This post veers nearer to something I was going to add as an FYI, so here goes...
FYI: NISO has recently started a working group to study best practices for discovery services. The ODI (=Open Discovery Initiative) working group is hoping to look at exactly this issue (how should a content provider tell a content requestor what it can "have") among others (how to convey commercial restrictions, how to produce statistics meaningful to providers, discovery services, and consumers of the discovery service), and hopefully produce guidelines on procedures and formats, etc. for this.
This is a new working group and its timescale doesn't expect any deliverables until Q3 of 2012, so it is a bit late to help Owen, but anyone who is interested in this may want to follow, from time to time, the NISO progress. Look at www.niso.org and find the ODI working group. If you're really interested contact the group to offer thoughts. And many of you may be contacted by a survey to find out your thoughts as part of the process, anyway. Just like the long reach of OCLC, there is no escaping NISO.

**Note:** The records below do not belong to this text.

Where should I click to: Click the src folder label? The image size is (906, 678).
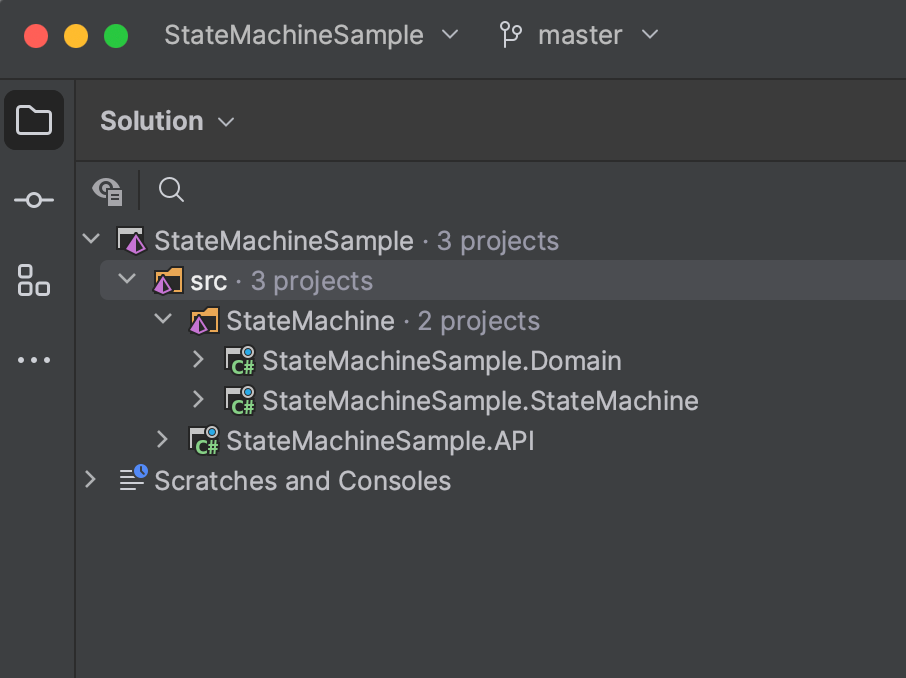point(208,280)
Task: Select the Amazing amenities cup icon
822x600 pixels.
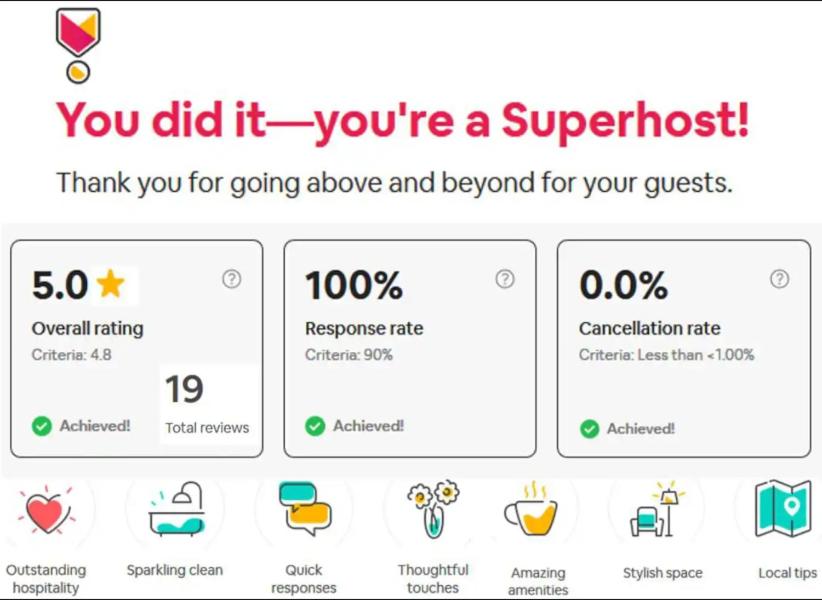Action: (x=530, y=511)
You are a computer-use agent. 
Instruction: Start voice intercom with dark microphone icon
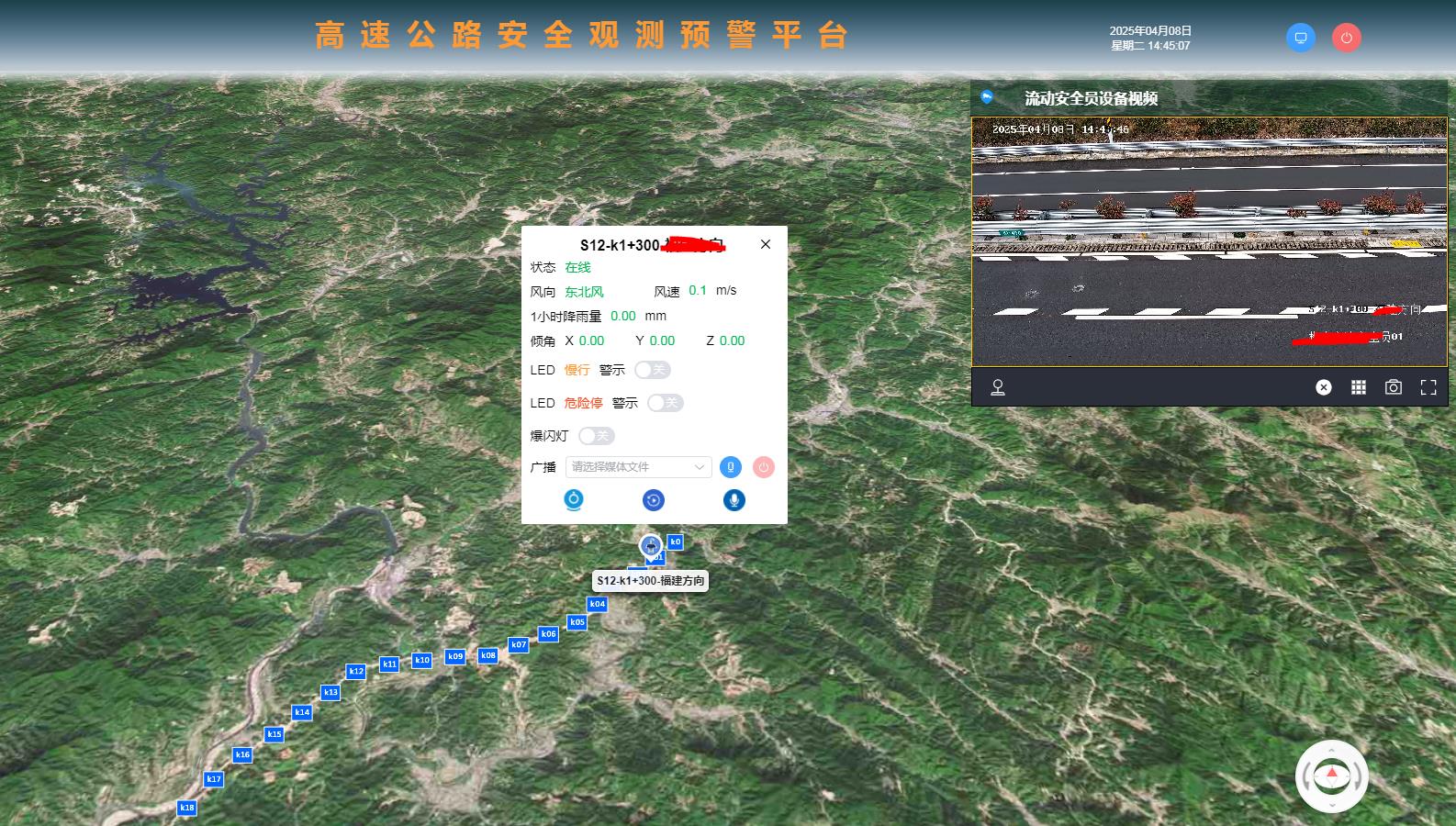734,500
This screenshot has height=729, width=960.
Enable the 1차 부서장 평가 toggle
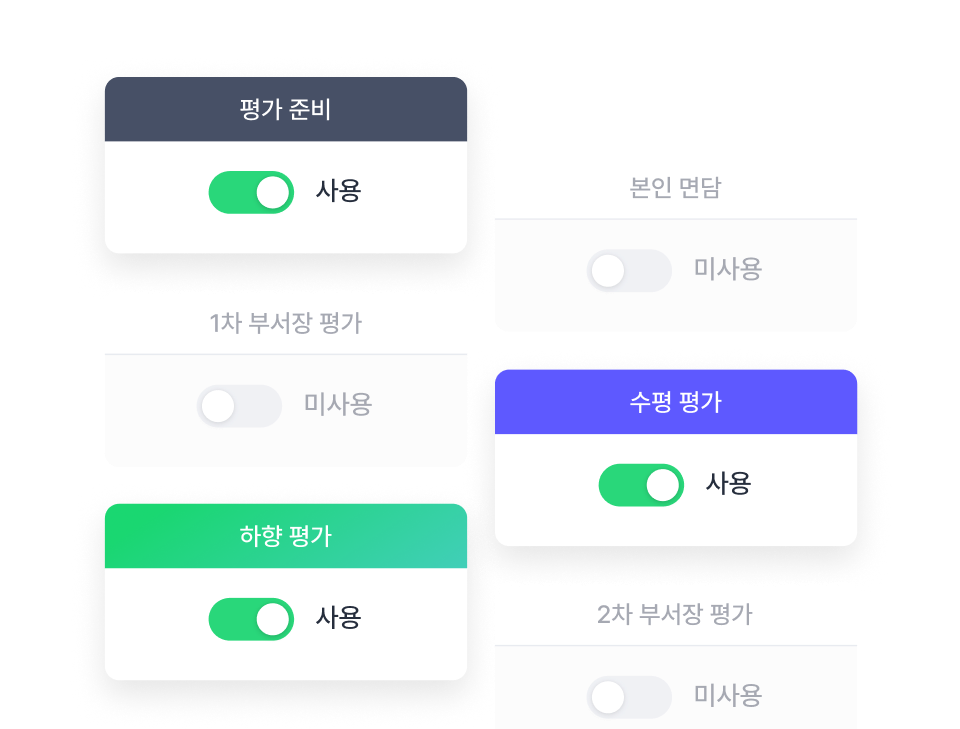pyautogui.click(x=239, y=406)
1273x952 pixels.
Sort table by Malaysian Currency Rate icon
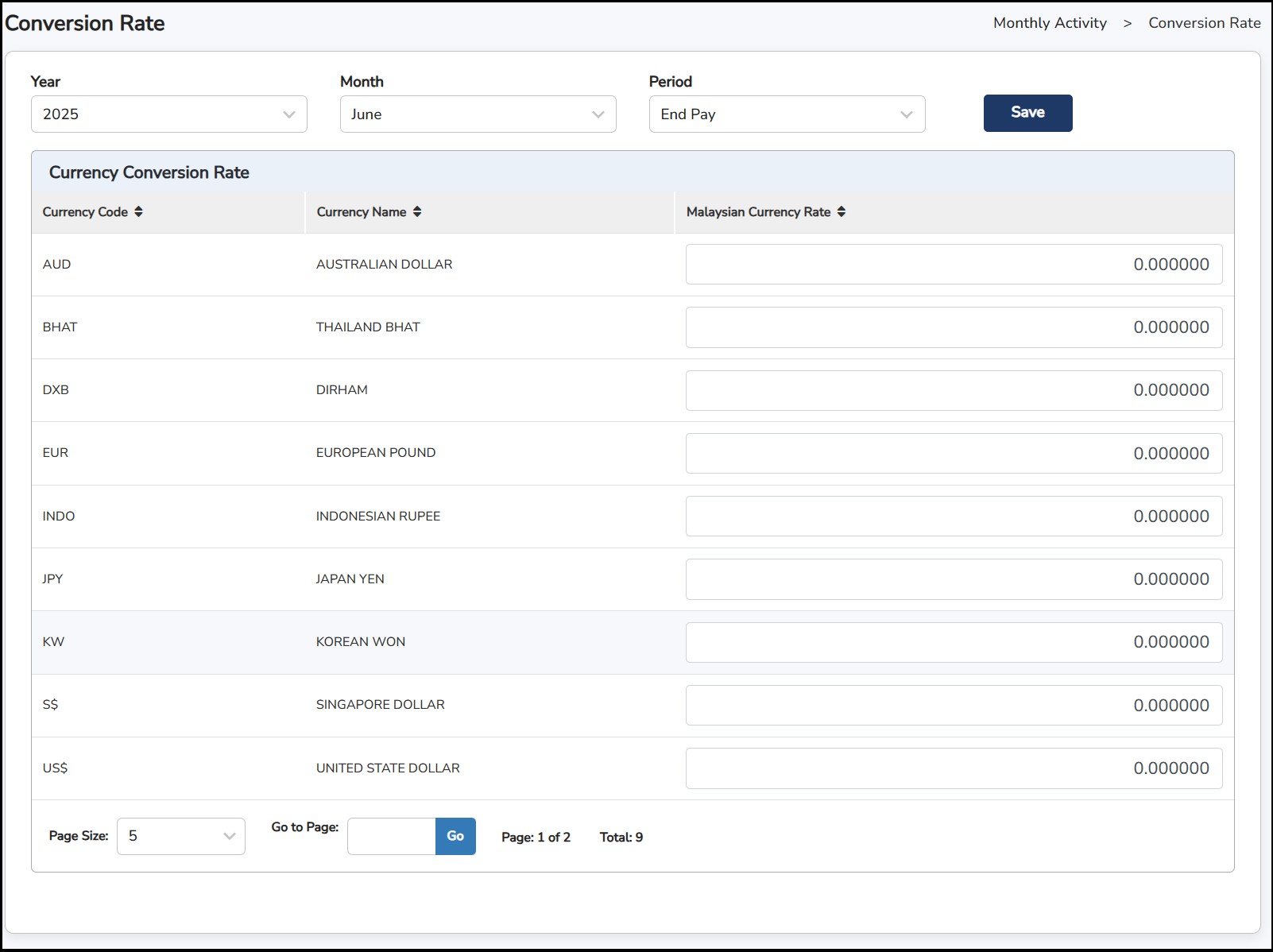click(x=842, y=211)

> -----Original Message-----
> From: Code for Libraries [mailto:[log in to unmask]] On Behalf Of Joe Hourcle
> Sent: Friday, February 24, 2012 10:20 AM
> To: [log in to unmask]
> Subject: Re: [CODE4LIB] "Repositories", OAI-PMH and web crawling
> On Feb 24, 2012, at 9:25 AM, Kyle Banerjee wrote:
> >> One of the questions this raises is what we are/aren't allowed to do
> >> in terms of harvesting full-text. While I realise we could get into
> >> legal stuff here, at the moment we want to put that question to one
> >> side. Instead we want to consider what Google, and other search
> >> engines, do, the mechanisms available to control this, and what we
> >> do, and the equivalent mechanisms - our starting point is that we
> >> don't feel we should be at a disadvantage to a web search engine in
> >> our harvesting and use of repository records.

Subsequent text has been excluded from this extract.